Edit the data below by changing every "screenshot" to "image", and give the lines again with nothing else altered and the pictures left out.

:: Task material ::

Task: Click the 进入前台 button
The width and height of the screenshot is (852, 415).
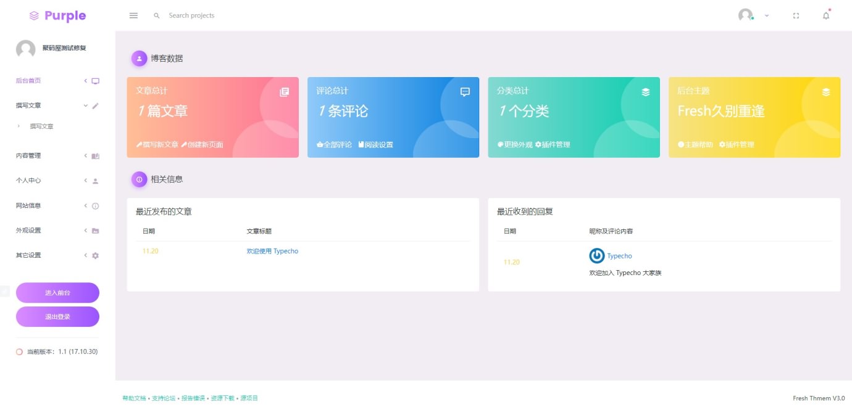Action: [57, 292]
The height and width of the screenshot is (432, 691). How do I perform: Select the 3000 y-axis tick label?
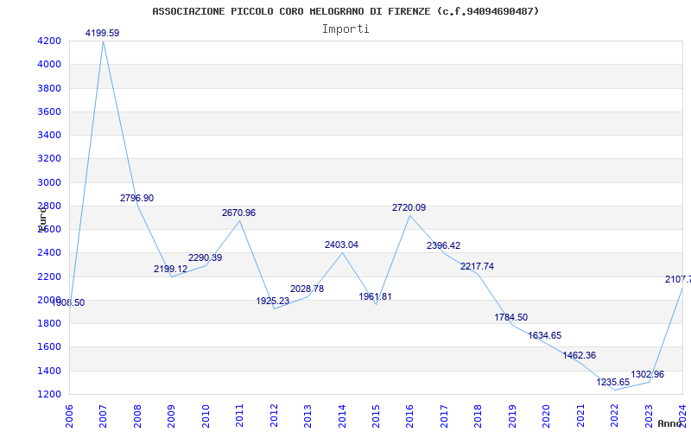pos(49,182)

:::

■ **Result for this exercise**:
Task: Click the 进入前台 button
The width and height of the image is (852, 415).
Action: [57, 292]
The height and width of the image is (432, 691). How do I perform: Select the 3000 y-axis tick label?
pos(49,182)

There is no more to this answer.